Green economy: è ora di bilanci? Certamente no. Siamo nel pieno della trasformazione e occorre piuttosto rimboccarsi le manie fare opera di convincimento.

Dopo la Conferenza di Rio+20 del giugno del 2012 a taluni era potuto sembrare che la green economy fosse entrata da papa per uscire da cardinale.

In pochi mesi la realtà si è mostrata del tutto diversa.

Le iniziative di economia e di crescita verde fioriscono dappertutto e la convinzione che la strada per uscire dalla crisi economica, ecologica e sociale sarà green ha ormai fatto breccia in tutte le opinioni. Ci è capitato di sentire, e non possiamo far a meno di riferire, in una recente assemblea di un gruppo di lavoro degli Stati generali della Green economy che “La green economy è un’alternativa alla decrescita infelice”. Semplice e gustoso messaggio per i fan dell’equazione tra green economy e green washing.

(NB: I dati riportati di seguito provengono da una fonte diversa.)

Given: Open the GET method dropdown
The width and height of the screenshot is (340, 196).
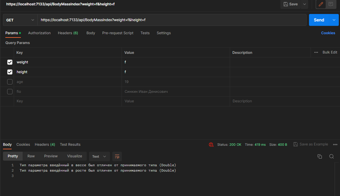Looking at the screenshot, I should pyautogui.click(x=20, y=20).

Dall’altra parte il numero di imprenditori che per loro conto fanno innovazione green cresce di giorno in giorno. I nostri amministratori hanno per parte loro definitivamente acquisito nel loro lessico corrente la green economy, vedremo se questo varrà anche per le loro azioni. Siamo ormai nella fase della temibile esondazione retorica, che abbiamo osservato per tutti i paradigmi moderni e suggestivi, a partire dallo sviluppo sostenibile.

La Cina, che con i suoi BRICS aveva stoppato a Rio+20 la roadmap europea per la green economy, dopo aver fatto proprio il mercato dei pannelli solari, non fa che investire green e dare corso a sempre nuove iniziative green e costruire green city, fin troppo perfette simulazioni di come si deve costruire dal nulla una città intelligente e sostenibile. L’opposizione di Rio era dunque di natura competitiva e adombrava qualche contenuto di tutto rispetto, in primo luogo il rifiuto delle ricette uniche (one size fits all) e il richiamo ai paesi ricchi, da parte dei nuovi invitati, a rispettare gli obblighi e le responsabilità verso i paesi poveri e il patrimonio naturale mondiale. Ben lontani dallo scoraggiamento gli occidentali hanno imparato la lezione di Rio e il cammino è ripreso di gran lena. Ne sono segni i ripetuti interventi del Presidente nordamericano Obama sui cambiamenti climatici, indirizzati al suo Congresso che continua a fare resistenza passiva e a bloccare il suo progetto di cap&trade delle emissioni serra.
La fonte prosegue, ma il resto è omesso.